Biodiversity is important to all living things and seed plants are part of the ecosystem. Seed plants are crucial for biodiversity as they form the foundation of many ecosystems, providing food and shelter for a vast array of animal life, contributing to carbon cycling, soil stabilization, and climate moderation, while also serving as a key source of food, medicine, and raw materials for humans, making their diversity essential for maintaining healthy ecological balance; the loss of a single seed plant species can potentially disrupt entire food webs due to their interconnected relationships with other organisms.
Seed plants are the primary food source for herbivores, which in turn support carnivores, creating a complex food web. Diverse plant species provide a variety of habitats for animals to live and reproduce, including shelter, nesting sites, and hiding places.
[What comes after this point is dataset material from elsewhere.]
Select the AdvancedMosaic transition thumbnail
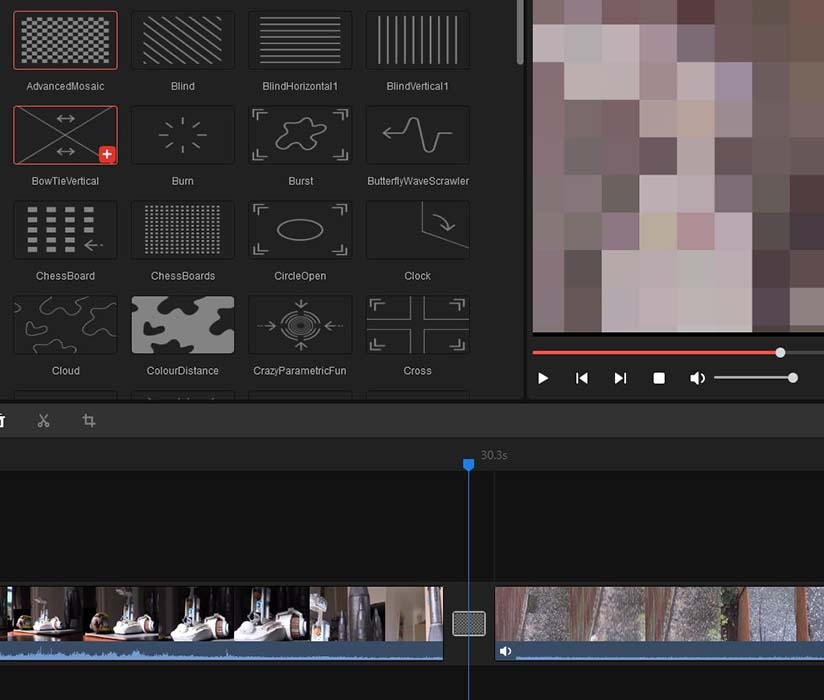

Many seed plants rely on animals for pollination, creating a symbiotic relationship that is crucial for reproduction. A large proportion of medicines are derived from compounds found in seed plants. Plants play a critical role in absorbing carbon dioxide from the atmosphere, helping to regulate climate. Maintaining a wide range of seed plant varieties is important for resilience against environmental changes, pests, and diseases.